The two problems saccades produce for the visual system. A. Schematic saccades (blue lines) and fixations (blue dots) used to illustrate the consequences of the saccades for vision. The painting is titled An Unexpected Visitor by Ilya Repin, and was made famous in vision research by Alfred Yarbus who used it as one of the illustrations he had his subjects look at while he recorded their eye movements. B. The snapshots at the location of each fixation. Shading is intended to indicate reduction of acuity as the distance from the fovea increases. C. The transmission in the optic nerve of the snapshots form three fixations without any information about location but with the interspersed blurs from the intervening saccades.

Figure 2

Three signals available for producing visual stability: Visual field motion (reafference), Proprioception (extraretinal inflow), Corollary Discharge (CD –extraretinal outflow).

Figure 3

The logic of shifting receptive fields and remapping. A. Receptive Field and Future Field at the time of the saccade. B. Future field has become the new Receptive Field after the saccade. See text for explanation.

Figure 4

An example FEF neuron with a shifting RF. The visual response is aligned on the visual probe flashed during fixation (left column) and just before the saccade (right column). Probes were in the RF (top row), in the Future Field (FF, middle row), or absent as a control in the bottom row. The visual response shifts from the RF (magenta, left) to the FF (magenta, middle) just before the saccade. Each trace is the mean and s.e.m; vertical scale is 110 sp/s; horizontal tick marks, 100ms. Modified from Sommer and Wurtz, 2006.

Figure 5

Brain circuits for visually guided saccades (A) and saccade based corollary discharge (CD, B). See text for description.

Figure 6

The spatial (A) and temporal (B) characteristics for shifting RFs are consistent with an input from the CD passing through MD thalamus. A. The shifting RFs would be expected to jump from the RF to the FF with no significant change in activity at the midpoint if the shift resulted from the vector input of a CD. An example FEF neuron shows this lack of midpoint activity consistent with the shift being driven by a CD. From Sommer and Wurtz, 2008. B. The timing of the shifting RF should be synchronized with the saccade as is the CD. In the upper record the activity of an example FEF neuron aligned on saccade onset shows that the increased activity with the shift is synchronized with saccade initiation.
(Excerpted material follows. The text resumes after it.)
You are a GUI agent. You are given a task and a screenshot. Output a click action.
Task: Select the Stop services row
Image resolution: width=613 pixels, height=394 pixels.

In the lower record, the same neuronal responses are aligned on visual probe onset, and show that the increase in activity with the shift occurs long after the visual latency (black arrow). The green dots show the time of saccade onset in each trial. From Sommer and Wurtz, 2006.

Figure 7

Necessity of CD input from MD thalamus for shifting RFs in FEF. A. Example of a shifting RF impaired by MD inactivation. During inactivation (orange traces) the activity in the future field decreased by 78%. B. The deficit in the population of neurons. Reductions in activity were seen only in the FF, not the RF, and only for contralateral, not ipsilateral, saccades. ** significant changes at p < 0.0001 level. From Sommer and Wurtz, 2006.

Figure 8

Saccadic mislocalization (A) and a possible correlate in shifting RFs (B). A. Mislocalization of the position of a bar briefly presented around the time of a horizontal saccade from −10° to +10° (black stepped line). The apparent position judged by the subject (ordinate) is plotted against the display times relative to the onset of a saccade (abscissa, 0° refers to the screen center). The bar was presented at one of three positions on the screen (−20°, 0°, 20°, indicated by the arrows). The result was that subjects systematically mislocated the bar. For bars presented at −20° or 0°, they were mislocalized in the direction of the saccade at about the same time as the onset of a saccade. For bars presented at +20° they were mislocated in the opposite direction (against the direction of the saccade). The combination produced an effective compression of visual space. Adapted, with permission, from Ross et al. 2001. B. Spread in shift onset times given by four example FEF neurons. The orange trace is from the neuron in Fig. 6B. Shift magnitudes are normalized to each other for comparison of timing. From Sommer and Wurtz, 2008.

Figure 9

Possible inputs to a spatial map. A. An example gain field neuron from posterior parietal cortex. On the left drawing of the screen in front of the monkey, when the monkey looked at the central fixation point (o), the RF was mapped out and was found to be in the lower right quadrant (dashed circle). On the right, the response of the neuron aligned on stimulus onset is shown for fixation at the center of the screen by the record at 0, 0. Then the monkey fixated at one of the other eight positions on the screen (left drawing) each separated by 20°. At each fixation position the stimulus was moved so that it fell on the RF. Even though the stimulus fell on the same retinotopic position, the gain of the visual response changed systematically as the monkey’s eye position changed. These responses are shown on the right. The strongest response was with fixation in the upper left, the weakest with fixation in the lower right. Modified from Andersen, Essick, and Segal, 1985). B. An example real position neuron from area V6A. The stimulus was always in the lower right quadrant (dashed line), and +s indicate the five fixation points on an 80° wide screen. The visual response was nearly the same regardless of the fixation point. Modified from Galletti and Fattori 2002.

Figure 10

Saccadic suppression by CD. A. Response of an MT neuron to a moving visual stimulus (lower record) but failure to do so during a saccadic eye movement (upper record). From Thiele et al. 2002. B. Example SC superficial layer neuron that responds to a moving visual stimulus in front of the stationary eye but not during a saccade. The visual stimulus moved across the RF (left record) or was moved across the RF by a saccade (right record). Peak of ordinate is 250 sp/s; tick marks on the abscissa are 100 ms. From Robinson and Wurtz 1976. C. An example SC superficial neuron demonstrated to have input from a corollary discharge. On the left and right is the suppression during normal saccades (in the light to maintain background discharge rate). In the center is the suppression that continues during retrobulbar block of both eyes. All of the records are triggered on the integrated burst of activity of the oculomotor nucleus (Oc. Nuc), that remained even when the EOG for horizontal and vertical components of the saccade were eliminated by the block (center). Peak of ordinate is 20 sp/s; tick marks on the abscissa are 100 ms. From Richmond and Wurtz 1980.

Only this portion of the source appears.